Climate Change Devastates Champagne Harvest, Altering Wine's Identity
Translated from Swedish, summarized and contextualized by DistantNews.
At a glance
- Climate change is severely impacting the Champagne wine region in France, with rising temperatures leading to milder winters and earlier springs.
- This shift has caused a significant loss of harvest, with grape growers losing an average of 40 percent of their yield due to heat damage and accelerated ripening.
- Experts warn that the changing climate is altering the traditional taste profile of Champagne, potentially threatening its historical identity and long-term viability if cooler vintages do not return.
The iconic French region of Champagne is facing an unprecedented challenge as climate change dramatically alters its delicate ecosystem. Rising global temperatures have ushered in milder winters and earlier springs, disrupting the traditional viticultural cycle. This environmental shift has resulted in a substantial decline in grape harvests, with growers reporting an average loss of 40 percent of their yield.
It's starting to resemble more of a Mediterranean climate and that's causing problems for this type of wine.
Champagne expert Fredrik Schelin, who spends part of the year in the region, describes the situation as a complete upheaval for the industry. "It's starting to resemble more of a Mediterranean climate, and that's causing problems for this type of wine," he stated. The intense heat, with June temperatures soaring above 35 degrees Celsius, has led to sun damage on the grapes, impacting their quality and quantity.
Champagne as we know it is lively, fresh, acidic, crisp, and bubbly. Of certain vintages today with the constant heat, it becomes sun-ripened and fruitier, a different type of champagne than we are used to.
Beyond the quantifiable loss in yield, the very essence of Champagne's taste is undergoing a transformation.
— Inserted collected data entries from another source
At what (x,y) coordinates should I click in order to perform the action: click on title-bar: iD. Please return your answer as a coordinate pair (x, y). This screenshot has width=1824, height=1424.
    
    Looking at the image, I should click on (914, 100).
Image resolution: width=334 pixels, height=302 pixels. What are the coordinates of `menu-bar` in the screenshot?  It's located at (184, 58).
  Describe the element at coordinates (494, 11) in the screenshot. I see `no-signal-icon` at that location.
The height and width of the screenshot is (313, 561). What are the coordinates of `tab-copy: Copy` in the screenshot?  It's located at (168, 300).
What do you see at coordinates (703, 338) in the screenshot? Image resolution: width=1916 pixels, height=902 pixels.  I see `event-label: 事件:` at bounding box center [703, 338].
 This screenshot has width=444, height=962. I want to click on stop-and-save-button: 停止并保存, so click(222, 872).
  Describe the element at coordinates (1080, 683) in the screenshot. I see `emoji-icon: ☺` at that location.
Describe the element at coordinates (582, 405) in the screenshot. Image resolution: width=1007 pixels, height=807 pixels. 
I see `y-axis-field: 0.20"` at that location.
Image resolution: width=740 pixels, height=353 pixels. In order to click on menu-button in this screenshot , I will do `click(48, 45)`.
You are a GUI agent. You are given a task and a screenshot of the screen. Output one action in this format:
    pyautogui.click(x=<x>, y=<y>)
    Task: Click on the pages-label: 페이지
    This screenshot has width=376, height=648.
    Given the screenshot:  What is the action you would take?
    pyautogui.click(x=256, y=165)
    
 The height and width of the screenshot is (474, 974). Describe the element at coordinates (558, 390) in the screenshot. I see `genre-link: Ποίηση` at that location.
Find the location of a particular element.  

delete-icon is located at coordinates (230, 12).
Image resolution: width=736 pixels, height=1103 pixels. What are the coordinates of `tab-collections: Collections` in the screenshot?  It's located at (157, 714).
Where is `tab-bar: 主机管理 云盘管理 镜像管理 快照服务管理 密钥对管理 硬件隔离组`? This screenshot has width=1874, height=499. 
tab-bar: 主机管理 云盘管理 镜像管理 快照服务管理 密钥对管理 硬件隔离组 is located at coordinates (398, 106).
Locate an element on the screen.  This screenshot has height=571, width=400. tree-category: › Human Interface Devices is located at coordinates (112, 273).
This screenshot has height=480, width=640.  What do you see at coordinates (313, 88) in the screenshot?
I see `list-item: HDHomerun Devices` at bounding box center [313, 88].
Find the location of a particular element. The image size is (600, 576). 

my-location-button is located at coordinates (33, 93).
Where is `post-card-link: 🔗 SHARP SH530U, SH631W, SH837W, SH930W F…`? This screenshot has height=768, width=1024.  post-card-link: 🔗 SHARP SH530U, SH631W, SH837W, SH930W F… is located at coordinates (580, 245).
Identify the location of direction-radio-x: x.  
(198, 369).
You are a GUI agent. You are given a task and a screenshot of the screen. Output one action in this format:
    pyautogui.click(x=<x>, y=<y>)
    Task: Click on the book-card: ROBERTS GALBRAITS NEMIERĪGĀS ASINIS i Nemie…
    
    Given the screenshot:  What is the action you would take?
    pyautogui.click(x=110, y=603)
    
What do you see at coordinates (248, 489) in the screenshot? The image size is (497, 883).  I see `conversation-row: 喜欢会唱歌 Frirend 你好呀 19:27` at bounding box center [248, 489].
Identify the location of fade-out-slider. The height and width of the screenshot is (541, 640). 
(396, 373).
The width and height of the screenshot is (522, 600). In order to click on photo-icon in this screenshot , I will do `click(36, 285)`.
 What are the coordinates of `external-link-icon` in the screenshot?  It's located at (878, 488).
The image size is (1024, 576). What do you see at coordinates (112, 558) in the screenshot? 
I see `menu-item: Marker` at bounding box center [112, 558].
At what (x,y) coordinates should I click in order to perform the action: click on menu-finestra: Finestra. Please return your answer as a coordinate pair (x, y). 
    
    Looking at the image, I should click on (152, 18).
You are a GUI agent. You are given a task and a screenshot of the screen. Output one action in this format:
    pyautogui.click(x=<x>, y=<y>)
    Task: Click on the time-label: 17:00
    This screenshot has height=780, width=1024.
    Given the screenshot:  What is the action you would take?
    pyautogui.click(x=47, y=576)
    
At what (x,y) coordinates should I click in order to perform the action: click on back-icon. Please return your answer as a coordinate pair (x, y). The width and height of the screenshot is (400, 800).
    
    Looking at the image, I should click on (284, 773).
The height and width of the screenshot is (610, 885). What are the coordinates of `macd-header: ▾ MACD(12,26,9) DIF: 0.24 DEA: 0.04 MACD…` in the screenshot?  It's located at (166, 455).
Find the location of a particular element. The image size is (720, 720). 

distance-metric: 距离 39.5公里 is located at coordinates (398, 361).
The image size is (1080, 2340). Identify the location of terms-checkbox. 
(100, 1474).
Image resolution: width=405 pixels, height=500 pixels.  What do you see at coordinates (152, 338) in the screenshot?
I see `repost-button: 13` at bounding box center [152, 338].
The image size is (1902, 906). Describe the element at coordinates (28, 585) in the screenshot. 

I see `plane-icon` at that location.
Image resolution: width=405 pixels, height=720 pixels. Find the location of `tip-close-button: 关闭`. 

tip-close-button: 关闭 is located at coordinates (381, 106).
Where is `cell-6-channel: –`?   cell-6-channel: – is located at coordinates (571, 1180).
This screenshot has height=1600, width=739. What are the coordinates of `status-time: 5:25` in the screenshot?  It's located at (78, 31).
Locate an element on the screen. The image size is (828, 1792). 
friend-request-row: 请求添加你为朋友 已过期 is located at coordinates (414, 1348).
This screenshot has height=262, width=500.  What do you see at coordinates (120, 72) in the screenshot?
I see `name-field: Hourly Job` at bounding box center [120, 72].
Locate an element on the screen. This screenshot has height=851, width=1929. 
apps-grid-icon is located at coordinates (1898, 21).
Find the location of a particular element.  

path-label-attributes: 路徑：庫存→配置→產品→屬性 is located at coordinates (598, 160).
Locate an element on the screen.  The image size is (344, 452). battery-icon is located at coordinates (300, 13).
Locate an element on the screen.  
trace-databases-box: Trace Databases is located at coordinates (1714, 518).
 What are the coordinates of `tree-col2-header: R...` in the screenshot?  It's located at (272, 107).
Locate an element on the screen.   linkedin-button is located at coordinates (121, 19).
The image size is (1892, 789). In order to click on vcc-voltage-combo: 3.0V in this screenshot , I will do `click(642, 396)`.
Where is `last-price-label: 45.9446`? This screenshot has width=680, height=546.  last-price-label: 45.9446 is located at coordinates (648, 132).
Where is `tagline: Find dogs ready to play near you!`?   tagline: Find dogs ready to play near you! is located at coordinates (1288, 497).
Schelin explains that the traditional "lively, fresh, acidic, crisp, and bubbly" character is being replaced by a more "sun-ripened and fruity" profile in certain vintages. This deviation from high acidity, crucial for Champagne's distinctiveness, risks eroding the historical identity and "DNA" of the beverage.
Champagne's history and DNA are lost when you lose the acidity.
Looking ahead, Schelin expresses deep concern for the future of Champagne production. He notes the rapid pace of change, with harvests now occurring in August instead of October, a stark contrast to just 30 years ago. The warming climate also brings new threats, such as invasive insects and pests migrating from the south. The extreme summer heat poses a physical danger to vineyard workers, with Schelin recalling instances of people falling ill during harvests. If cooler vintages do not prevail, he predicts a fundamental change in Champagne's style within five years, potentially leading to the "discontinuation of the business" and the loss of a "world heritage."
It is a completely new reality, and it has happened quickly. In 30 years, it has turned around; we used to harvest in October, now we harvest in August.